CATHOLICISM'S UNECUMENISM AND HATE FOR OTHER FAITHS LASTED NEARLY TWO MILLENNIA

 
§1 It is not licit for the faithful by any manner to assist actively or have a part in the sacred [rites] of non-Catholics.

§2 Passive or merely material presence can be tolerated for the sake of honor or civil office, for grave reason approved by the bishop in case of doubt, at the funerals, weddings, and similar solemnities of non-Catholics, provided danger of perversion and scandal is absent (canon 1258, 1917 Code of Canon Law).
 
Whoever in any manner willingly and knowingly helps in the promulgation of heresy, or who communicates in things divine with heretics against the prescription of canon 1258, is suspected of heresy (canon 2316, 1917 Code).

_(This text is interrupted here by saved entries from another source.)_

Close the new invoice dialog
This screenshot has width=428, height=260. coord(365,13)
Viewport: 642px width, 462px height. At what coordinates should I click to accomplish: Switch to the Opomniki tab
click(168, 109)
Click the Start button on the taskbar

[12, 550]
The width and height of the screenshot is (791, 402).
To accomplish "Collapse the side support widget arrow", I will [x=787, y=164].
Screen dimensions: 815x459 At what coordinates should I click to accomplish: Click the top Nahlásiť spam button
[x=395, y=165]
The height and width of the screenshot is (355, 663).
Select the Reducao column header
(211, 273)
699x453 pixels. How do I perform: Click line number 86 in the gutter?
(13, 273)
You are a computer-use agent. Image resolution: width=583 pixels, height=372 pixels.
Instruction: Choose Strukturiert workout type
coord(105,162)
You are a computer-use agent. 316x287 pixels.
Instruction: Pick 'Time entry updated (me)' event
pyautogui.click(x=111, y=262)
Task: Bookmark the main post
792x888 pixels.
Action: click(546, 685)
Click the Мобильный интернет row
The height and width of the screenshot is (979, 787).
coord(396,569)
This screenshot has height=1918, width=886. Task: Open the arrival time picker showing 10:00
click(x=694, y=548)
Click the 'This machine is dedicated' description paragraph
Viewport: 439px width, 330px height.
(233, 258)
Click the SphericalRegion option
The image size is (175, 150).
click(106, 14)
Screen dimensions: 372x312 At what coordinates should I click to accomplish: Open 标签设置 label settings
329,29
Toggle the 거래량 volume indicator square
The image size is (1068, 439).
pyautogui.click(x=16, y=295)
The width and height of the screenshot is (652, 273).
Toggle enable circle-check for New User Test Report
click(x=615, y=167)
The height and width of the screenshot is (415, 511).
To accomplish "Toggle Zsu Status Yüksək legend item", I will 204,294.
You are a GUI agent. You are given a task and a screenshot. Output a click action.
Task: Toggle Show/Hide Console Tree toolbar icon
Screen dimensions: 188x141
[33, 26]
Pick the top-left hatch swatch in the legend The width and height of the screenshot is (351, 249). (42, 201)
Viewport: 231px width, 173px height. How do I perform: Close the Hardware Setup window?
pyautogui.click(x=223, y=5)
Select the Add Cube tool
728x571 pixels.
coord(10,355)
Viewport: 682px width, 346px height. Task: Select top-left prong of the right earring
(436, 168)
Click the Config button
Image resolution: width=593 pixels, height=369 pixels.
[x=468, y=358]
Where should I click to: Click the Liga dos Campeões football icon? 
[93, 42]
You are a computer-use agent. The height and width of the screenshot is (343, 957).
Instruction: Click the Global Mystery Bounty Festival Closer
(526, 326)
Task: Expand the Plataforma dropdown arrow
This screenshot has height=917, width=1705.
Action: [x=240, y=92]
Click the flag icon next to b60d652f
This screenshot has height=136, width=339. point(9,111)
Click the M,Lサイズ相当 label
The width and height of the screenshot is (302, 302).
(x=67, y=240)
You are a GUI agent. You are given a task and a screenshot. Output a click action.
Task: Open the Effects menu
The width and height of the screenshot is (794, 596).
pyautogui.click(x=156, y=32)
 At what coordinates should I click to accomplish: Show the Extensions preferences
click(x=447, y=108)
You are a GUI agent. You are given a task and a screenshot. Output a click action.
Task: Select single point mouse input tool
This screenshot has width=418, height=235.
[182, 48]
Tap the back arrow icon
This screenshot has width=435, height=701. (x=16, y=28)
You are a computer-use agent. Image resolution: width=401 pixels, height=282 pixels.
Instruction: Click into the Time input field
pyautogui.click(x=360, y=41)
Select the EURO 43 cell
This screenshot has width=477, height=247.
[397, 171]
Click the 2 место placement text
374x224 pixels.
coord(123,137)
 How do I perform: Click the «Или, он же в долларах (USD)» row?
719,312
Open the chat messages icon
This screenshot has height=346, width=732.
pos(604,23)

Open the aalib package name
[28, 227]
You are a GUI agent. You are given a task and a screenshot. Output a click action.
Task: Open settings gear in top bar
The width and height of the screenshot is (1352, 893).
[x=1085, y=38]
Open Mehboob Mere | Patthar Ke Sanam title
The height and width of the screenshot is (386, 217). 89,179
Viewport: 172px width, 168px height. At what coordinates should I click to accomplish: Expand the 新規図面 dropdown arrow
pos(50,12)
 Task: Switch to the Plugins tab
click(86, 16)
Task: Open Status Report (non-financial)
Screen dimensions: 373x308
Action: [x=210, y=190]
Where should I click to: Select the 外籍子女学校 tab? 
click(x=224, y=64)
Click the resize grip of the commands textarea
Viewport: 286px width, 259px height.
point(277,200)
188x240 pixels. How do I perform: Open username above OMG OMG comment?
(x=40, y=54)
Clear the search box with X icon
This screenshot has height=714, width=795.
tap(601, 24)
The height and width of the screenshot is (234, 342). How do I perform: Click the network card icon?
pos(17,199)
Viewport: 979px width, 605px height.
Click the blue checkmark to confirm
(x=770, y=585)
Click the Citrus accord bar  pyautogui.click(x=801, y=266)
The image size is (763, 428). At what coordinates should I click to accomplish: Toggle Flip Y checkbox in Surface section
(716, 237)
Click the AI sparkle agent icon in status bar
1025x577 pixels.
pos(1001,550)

One who is guilty of prohibited participation in [non-Catholic] religious rites is to be punished with a just penalty (canon 1365, 1983 Code of Canon Law).
 
The Catholic Church brought out infallible decrees at the Council of Trent condemning all Protestant doctrines and saying that the believers of these doctrines were anathema, that is extremely accursed.
 
In recent times the Church has stopped calling Protestants heretics and says they are separated brethren. It says they cannot be held to account for the errors and heresies of the reformers. It says then they have been misled and it is not their fault. This cannot be reconciled with Trent. The excuse is that truths revealed by God and decreed as true by the Church are not to be identified with the way they are formulated. The truth cannot be changed but the way it is expressed and formulated and put into words can be changed. So they say they are staying true to Trent but are formulating it differently. They are bringing Trent up to date. This is nonsense for words can never be separated from what the persons who made the words and put them together meant by them. In fact the meaning is more important than the words themselves. Trent and the Church of the time never believed in separated brethren but that Protestants were heretics. When it fulminated against Protestantism with its anathemas it meant all Protestants. The leaders of the Reformation were not singled out. Nobody argued at the time of Trent that the leaders led the people astray and it was not the peoples fault and therefore that the people were not heretics but separated brethren.
 
Since Vatican II, Catholics and Protestants hold prayers in common and attend each other’s services. The old rule that it is a mortal sin for Catholics to attend Protestant services is now gone though they are still expected to divert their attention if the minister starts challenging Roman dogma.
 
Ecumenical Councils are infallible in the Roman Catholic Church. Lateran 4 required the execution of heretics. The Church today says it refers to only violent warmongering heretics. Nothing in the decree indicates that the Church is telling the truth. It is just a cover up.
 
Pope Pius XI in his encyclical Mortalium Annos condemned the view that Catholics can pray and have ecumenical relations with other Christians and yet the first pope after his successor reversed this position. John XXIII was this pope. Ecumenism says that all religions are good or at least tolerable. The new Catholic version says this at least of all the one god religions like Anglicanism but holds that the Catholic Church is the one true Church and these religions are Catholic but don’t know it. This is the same as saying that the Catholic religion is the best but other religions are okay, they are good enough. This is in practice, the same as declaring that one religion can be as good as another. The Catholic Traditionalists who have separated from Rome over its ecumenism are right to say that that is the sin of indifferentism. Any religion that embraces any form of indifferentism is not Catholic in morals for Christ commanded that the chief duty was to seek converts for the truth. Any religion that does this is not Christian for Christianity preaches uncompromising obedience to doctrinal and moral and every kind of truth (though it does not really live up to it!). Jesus claimed to be the truth and the uncompromising truth for truth is only ruined and threatened if you will settle for semi-truth or half-truth.
 
In Radio Replies, 1, Question 1089, we read, “Is it a sin for a Catholic to attend weddings in Protestant churches? The law of the Catholic Church forbids participation in a religious service that is not Catholic because it is an implied repudiation of the faith which a Catholic professes to be the only true faith”. In the answer to Question 1091, we read concerning attendance at a Protestant service, “Our attendance would sanction to a certain extent their idea that their religion also is as good as our own. But our absence from their Churches gives them food for thought.” Attendance is not encouraging a Protestant to look into the Catholic Church to see if it is the true religion.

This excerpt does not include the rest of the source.